*WHAT IS NEEDED*.
Reproduce every one of the entries below word for word, changing nothing.
>> Start MATERIAL SUPPLIED
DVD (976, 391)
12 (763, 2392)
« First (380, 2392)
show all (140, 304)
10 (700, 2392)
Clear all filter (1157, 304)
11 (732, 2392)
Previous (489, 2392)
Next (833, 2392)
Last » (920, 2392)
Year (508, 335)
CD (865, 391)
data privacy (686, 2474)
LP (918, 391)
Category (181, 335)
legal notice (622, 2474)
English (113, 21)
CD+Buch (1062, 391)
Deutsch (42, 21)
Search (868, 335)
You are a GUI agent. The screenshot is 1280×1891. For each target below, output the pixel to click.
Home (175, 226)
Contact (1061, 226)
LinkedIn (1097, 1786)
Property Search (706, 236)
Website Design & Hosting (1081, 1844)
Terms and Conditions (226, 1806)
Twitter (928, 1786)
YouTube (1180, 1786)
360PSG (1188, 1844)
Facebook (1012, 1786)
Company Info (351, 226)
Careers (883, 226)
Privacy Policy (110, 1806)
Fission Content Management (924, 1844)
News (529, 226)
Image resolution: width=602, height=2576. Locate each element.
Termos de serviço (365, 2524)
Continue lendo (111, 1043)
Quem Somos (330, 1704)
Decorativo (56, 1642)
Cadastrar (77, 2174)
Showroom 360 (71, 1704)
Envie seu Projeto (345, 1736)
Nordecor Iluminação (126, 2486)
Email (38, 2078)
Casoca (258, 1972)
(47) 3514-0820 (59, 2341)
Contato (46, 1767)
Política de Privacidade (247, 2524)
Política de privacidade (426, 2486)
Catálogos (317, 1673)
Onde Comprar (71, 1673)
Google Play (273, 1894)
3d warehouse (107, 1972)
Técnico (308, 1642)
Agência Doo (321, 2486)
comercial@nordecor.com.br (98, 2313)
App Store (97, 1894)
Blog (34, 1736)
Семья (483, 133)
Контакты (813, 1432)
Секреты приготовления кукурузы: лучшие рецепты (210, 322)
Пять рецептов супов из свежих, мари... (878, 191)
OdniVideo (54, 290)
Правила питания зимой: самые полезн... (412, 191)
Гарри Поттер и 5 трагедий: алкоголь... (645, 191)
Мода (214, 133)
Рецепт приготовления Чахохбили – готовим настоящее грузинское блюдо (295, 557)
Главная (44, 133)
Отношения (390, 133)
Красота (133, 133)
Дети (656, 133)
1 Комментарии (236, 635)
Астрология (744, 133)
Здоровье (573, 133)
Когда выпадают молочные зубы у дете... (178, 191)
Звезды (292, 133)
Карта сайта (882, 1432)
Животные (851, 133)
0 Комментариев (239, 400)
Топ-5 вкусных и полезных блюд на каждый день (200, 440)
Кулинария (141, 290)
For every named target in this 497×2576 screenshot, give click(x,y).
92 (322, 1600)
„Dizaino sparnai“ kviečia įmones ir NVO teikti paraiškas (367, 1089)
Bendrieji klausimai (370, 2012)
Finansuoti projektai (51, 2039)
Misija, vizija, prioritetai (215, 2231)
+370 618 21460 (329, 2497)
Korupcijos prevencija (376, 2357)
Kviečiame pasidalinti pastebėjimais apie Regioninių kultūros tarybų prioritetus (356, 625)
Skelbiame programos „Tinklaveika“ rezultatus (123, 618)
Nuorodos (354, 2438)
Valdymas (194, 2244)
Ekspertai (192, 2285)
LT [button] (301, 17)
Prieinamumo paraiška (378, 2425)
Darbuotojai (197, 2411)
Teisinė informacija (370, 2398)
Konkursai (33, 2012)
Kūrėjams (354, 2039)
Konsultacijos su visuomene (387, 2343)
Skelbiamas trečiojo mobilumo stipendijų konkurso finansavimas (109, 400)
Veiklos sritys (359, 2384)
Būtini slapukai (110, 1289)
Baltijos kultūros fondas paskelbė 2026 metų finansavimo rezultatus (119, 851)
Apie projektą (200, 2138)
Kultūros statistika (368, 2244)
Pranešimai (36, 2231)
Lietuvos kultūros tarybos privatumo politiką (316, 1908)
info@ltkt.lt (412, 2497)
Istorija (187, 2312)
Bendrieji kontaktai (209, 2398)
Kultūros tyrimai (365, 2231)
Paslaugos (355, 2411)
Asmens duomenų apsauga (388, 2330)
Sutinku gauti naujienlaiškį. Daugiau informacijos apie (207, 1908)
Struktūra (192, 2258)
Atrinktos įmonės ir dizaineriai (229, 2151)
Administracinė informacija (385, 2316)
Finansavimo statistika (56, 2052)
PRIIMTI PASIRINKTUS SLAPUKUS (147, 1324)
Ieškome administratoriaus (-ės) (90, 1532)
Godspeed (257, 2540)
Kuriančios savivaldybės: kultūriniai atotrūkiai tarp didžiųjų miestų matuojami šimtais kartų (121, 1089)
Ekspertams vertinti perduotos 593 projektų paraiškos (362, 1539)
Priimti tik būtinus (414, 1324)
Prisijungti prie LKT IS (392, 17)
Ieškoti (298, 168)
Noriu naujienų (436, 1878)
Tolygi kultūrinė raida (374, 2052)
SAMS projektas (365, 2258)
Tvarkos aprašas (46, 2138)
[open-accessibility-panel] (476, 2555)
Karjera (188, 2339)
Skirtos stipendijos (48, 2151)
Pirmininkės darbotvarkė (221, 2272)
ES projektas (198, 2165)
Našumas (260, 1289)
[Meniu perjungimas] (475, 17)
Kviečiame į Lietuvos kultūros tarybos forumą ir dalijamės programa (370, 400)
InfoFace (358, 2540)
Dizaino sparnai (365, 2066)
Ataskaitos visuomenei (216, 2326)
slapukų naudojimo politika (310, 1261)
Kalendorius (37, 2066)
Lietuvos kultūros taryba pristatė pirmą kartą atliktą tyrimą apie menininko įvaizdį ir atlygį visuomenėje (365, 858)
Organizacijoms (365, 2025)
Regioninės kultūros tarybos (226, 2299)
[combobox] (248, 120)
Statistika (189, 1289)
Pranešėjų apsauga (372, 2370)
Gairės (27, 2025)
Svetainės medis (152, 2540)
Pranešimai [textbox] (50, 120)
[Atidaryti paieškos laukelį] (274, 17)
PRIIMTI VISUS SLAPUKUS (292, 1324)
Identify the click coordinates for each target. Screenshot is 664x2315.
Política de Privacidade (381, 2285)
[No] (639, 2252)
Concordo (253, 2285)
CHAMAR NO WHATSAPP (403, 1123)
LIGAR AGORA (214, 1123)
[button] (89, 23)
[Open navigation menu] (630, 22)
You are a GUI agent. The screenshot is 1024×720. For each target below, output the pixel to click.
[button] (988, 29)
>> End MATERIAL SUPPLIED
*COMPLETED EXERCISE*.
DVD (976, 391)
12 (763, 2392)
« First (380, 2392)
show all (140, 304)
10 (700, 2392)
Clear all filter (1157, 304)
11 (732, 2392)
Previous (489, 2392)
Next (833, 2392)
Last » (920, 2392)
Year (508, 335)
CD (865, 391)
data privacy (686, 2474)
LP (918, 391)
Category (181, 335)
legal notice (622, 2474)
English (113, 21)
CD+Buch (1062, 391)
Deutsch (42, 21)
Search (868, 335)
You are a GUI agent. The screenshot is 1280×1891. For each target below, output the pixel to click.
Home (175, 226)
Contact (1061, 226)
LinkedIn (1097, 1786)
Property Search (706, 236)
Website Design & Hosting (1081, 1844)
Terms and Conditions (226, 1806)
Twitter (928, 1786)
YouTube (1180, 1786)
360PSG (1188, 1844)
Facebook (1012, 1786)
Company Info (351, 226)
Careers (883, 226)
Privacy Policy (110, 1806)
Fission Content Management (924, 1844)
News (529, 226)
Image resolution: width=602, height=2576. Locate each element.
Termos de serviço (365, 2524)
Continue lendo (111, 1043)
Quem Somos (330, 1704)
Decorativo (56, 1642)
Cadastrar (77, 2174)
Showroom 360 (71, 1704)
Envie seu Projeto (345, 1736)
Nordecor Iluminação (126, 2486)
Email (38, 2078)
Casoca (258, 1972)
(47) 3514-0820 (59, 2341)
Contato (46, 1767)
Política de Privacidade (247, 2524)
Política de privacidade (426, 2486)
Catálogos (317, 1673)
Onde Comprar (71, 1673)
Google Play (273, 1894)
3d warehouse (107, 1972)
Técnico (308, 1642)
Agência Doo (321, 2486)
comercial@nordecor.com.br (98, 2313)
App Store (97, 1894)
Blog (34, 1736)
Семья (483, 133)
Контакты (813, 1432)
Секреты приготовления кукурузы: лучшие рецепты (210, 322)
Пять рецептов супов из свежих, мари... (878, 191)
OdniVideo (54, 290)
Правила питания зимой: самые полезн... (412, 191)
Гарри Поттер и 5 трагедий: алкоголь... (645, 191)
Мода (214, 133)
Рецепт приготовления Чахохбили – готовим настоящее грузинское блюдо (295, 557)
Главная (44, 133)
Отношения (390, 133)
Красота (133, 133)
Дети (656, 133)
1 Комментарии (236, 635)
Астрология (744, 133)
Здоровье (573, 133)
Когда выпадают молочные зубы у дете... (178, 191)
Звезды (292, 133)
Карта сайта (882, 1432)
Животные (851, 133)
0 Комментариев (239, 400)
Топ-5 вкусных и полезных блюд на каждый день (200, 440)
Кулинария (141, 290)
For every named target in this 497×2576 screenshot, give click(x,y).
92 (322, 1600)
„Dizaino sparnai“ kviečia įmones ir NVO teikti paraiškas (367, 1089)
Bendrieji klausimai (370, 2012)
Finansuoti projektai (51, 2039)
Misija, vizija, prioritetai (215, 2231)
+370 618 21460 (329, 2497)
Korupcijos prevencija (376, 2357)
Kviečiame pasidalinti pastebėjimais apie Regioninių kultūros tarybų prioritetus (356, 625)
Skelbiame programos „Tinklaveika“ rezultatus (123, 618)
Nuorodos (354, 2438)
Valdymas (194, 2244)
Ekspertai (192, 2285)
LT [button] (301, 17)
Prieinamumo paraiška (378, 2425)
Darbuotojai (197, 2411)
Teisinė informacija (370, 2398)
Konkursai (33, 2012)
Kūrėjams (354, 2039)
Konsultacijos su visuomene (387, 2343)
Skelbiamas trečiojo mobilumo stipendijų konkurso finansavimas (109, 400)
Veiklos sritys (359, 2384)
Būtini slapukai (110, 1289)
Baltijos kultūros fondas paskelbė 2026 metų finansavimo rezultatus (119, 851)
Apie projektą (200, 2138)
Kultūros statistika (368, 2244)
Pranešimai (36, 2231)
Lietuvos kultūros tarybos privatumo politiką (316, 1908)
info@ltkt.lt (412, 2497)
Istorija (187, 2312)
Bendrieji kontaktai (209, 2398)
Kultūros tyrimai (365, 2231)
Paslaugos (355, 2411)
Asmens duomenų apsauga (388, 2330)
Sutinku gauti naujienlaiškį. Daugiau informacijos apie (207, 1908)
Struktūra (192, 2258)
Atrinktos įmonės ir dizaineriai (229, 2151)
Administracinė informacija (385, 2316)
Finansavimo statistika (56, 2052)
PRIIMTI PASIRINKTUS SLAPUKUS (147, 1324)
Ieškome administratoriaus (-ės) (90, 1532)
Godspeed (257, 2540)
Kuriančios savivaldybės: kultūriniai atotrūkiai tarp didžiųjų miestų matuojami šimtais kartų (121, 1089)
Ekspertams vertinti perduotos 593 projektų paraiškos (362, 1539)
Priimti tik būtinus (414, 1324)
Prisijungti prie LKT IS (392, 17)
Ieškoti (298, 168)
Noriu naujienų (436, 1878)
Tolygi kultūrinė raida (374, 2052)
SAMS projektas (365, 2258)
Tvarkos aprašas (46, 2138)
[open-accessibility-panel] (476, 2555)
Karjera (188, 2339)
Skirtos stipendijos (48, 2151)
Pirmininkės darbotvarkė (221, 2272)
ES projektas (198, 2165)
Našumas (260, 1289)
[Meniu perjungimas] (475, 17)
Kviečiame į Lietuvos kultūros tarybos forumą ir dalijamės programa (370, 400)
InfoFace (358, 2540)
Dizaino sparnai (365, 2066)
Ataskaitos visuomenei (216, 2326)
slapukų naudojimo politika (310, 1261)
Kalendorius (37, 2066)
Lietuvos kultūros taryba pristatė pirmą kartą atliktą tyrimą apie menininko įvaizdį ir atlygį visuomenėje (365, 858)
Organizacijoms (365, 2025)
Regioninės kultūros tarybos (226, 2299)
[combobox] (248, 120)
Statistika (189, 1289)
Pranešėjų apsauga (372, 2370)
Gairės (27, 2025)
Svetainės medis (152, 2540)
Pranešimai [textbox] (50, 120)
[Atidaryti paieškos laukelį] (274, 17)
PRIIMTI VISUS SLAPUKUS (292, 1324)
Identify the click coordinates for each target. Screenshot is 664x2315.
Política de Privacidade (381, 2285)
[No] (639, 2252)
Concordo (253, 2285)
CHAMAR NO WHATSAPP (403, 1123)
LIGAR AGORA (214, 1123)
[button] (89, 23)
[Open navigation menu] (630, 22)
You are a GUI agent. The screenshot is 1024×720. For each target below, output the pixel to click.
[button] (988, 29)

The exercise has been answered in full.